Media and Infrastructure
How are media and infrastructure similar and/or different? Ryan brought up the similarities between infrastructure and media. Both overlap with communication in the basic sense of movement. But not all infrastructure enables flows or streams. Not all infrastructure acts like a carrier in media. The fiber-optic cables are the carrier, the infrastructure, for the code, the media, that delivers the internet. Some theories of infrastructure might point to the language and code practices of the digital system, and the works of maintaining and renegotiating protocols be considered infrastructure, underlying systems of relations that are foundational in the operation. The confluence and divergences between infrastructure and media could be very useful since they are overlapping practices but not exactly the same. Sarah brought up that stuff being moved by both media and infrastructure can be in either flows or batches. Streams or pulses. Beats or tone. These are intriguing differences. I was also thinking about infrastructures that are about limiting, like flood control dams, or fences.
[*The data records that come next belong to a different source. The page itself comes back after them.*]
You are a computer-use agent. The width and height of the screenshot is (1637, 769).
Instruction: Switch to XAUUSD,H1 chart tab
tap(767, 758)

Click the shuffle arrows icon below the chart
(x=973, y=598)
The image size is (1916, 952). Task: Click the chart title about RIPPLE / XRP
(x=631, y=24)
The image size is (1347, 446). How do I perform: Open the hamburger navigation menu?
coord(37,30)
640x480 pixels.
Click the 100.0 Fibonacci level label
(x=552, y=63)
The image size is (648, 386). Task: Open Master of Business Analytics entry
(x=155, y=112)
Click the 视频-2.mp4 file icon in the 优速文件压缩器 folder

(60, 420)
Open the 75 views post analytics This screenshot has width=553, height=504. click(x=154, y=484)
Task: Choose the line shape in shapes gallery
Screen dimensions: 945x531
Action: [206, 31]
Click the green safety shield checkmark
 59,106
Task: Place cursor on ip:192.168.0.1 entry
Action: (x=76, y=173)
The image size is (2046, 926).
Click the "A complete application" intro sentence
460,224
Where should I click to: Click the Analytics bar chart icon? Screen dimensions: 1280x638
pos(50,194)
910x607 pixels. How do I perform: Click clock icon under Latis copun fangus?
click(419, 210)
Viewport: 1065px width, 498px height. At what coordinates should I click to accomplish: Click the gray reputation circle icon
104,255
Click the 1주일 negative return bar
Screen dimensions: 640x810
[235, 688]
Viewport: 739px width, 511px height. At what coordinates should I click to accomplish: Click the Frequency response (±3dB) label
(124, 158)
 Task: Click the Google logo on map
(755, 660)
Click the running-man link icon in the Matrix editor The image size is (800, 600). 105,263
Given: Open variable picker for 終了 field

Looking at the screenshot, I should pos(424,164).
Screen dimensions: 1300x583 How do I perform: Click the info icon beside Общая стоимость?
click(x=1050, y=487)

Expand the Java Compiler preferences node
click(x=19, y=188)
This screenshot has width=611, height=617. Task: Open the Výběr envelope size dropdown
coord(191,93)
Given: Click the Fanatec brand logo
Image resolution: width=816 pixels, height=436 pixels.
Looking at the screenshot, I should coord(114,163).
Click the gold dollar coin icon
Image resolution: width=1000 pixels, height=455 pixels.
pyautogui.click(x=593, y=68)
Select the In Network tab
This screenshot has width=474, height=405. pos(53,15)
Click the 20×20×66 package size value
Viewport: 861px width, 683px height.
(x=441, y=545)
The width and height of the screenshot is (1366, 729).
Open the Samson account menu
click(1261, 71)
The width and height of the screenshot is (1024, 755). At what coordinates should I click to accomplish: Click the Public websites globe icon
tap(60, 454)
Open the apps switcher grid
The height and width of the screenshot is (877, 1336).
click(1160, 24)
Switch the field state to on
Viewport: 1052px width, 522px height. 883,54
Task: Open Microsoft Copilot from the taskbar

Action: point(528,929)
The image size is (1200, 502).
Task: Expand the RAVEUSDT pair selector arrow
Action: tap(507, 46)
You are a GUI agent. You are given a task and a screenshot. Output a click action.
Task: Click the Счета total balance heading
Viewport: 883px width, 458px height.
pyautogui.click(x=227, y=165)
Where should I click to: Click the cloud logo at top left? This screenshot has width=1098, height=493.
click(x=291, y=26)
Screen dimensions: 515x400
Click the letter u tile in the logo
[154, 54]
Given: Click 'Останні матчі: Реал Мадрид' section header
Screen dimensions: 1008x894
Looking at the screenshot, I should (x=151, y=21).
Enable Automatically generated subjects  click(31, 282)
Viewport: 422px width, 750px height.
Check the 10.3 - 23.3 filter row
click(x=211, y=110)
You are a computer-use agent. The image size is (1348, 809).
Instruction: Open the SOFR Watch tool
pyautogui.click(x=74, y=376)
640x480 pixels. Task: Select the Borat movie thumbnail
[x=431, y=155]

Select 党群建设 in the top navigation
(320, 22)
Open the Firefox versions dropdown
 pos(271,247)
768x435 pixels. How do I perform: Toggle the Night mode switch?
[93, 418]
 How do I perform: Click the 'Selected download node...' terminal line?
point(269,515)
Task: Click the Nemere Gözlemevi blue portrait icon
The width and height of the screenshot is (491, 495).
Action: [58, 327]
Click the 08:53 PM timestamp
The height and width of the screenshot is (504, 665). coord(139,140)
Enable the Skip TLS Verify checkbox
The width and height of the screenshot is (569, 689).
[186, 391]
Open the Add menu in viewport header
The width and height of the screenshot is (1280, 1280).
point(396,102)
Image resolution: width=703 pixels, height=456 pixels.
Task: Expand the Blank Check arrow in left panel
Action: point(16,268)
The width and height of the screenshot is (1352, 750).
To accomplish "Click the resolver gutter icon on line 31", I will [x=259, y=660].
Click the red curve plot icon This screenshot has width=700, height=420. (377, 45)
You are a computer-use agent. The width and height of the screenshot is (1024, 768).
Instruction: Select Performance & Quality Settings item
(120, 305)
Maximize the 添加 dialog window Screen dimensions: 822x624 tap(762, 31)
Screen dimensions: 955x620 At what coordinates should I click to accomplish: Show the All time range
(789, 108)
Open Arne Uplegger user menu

Or Heather’s example of infrastructural descriptions in anatomy and biology like, RNA, both flows and blockages. Continuities and discontinuities. Form and circulation. Is infrastructure just one way to do form and circulation? The description of “natural” forms and circulations as infrastructure might flatten important differences. Or better as Jensen notes in “Infrastructural Ontologies” the differences are persistent making infrastructures good sites for encountering super-positioned and appositional and overlapping and entangled, incommensurate forms (arrangements) and circulations (temporalities).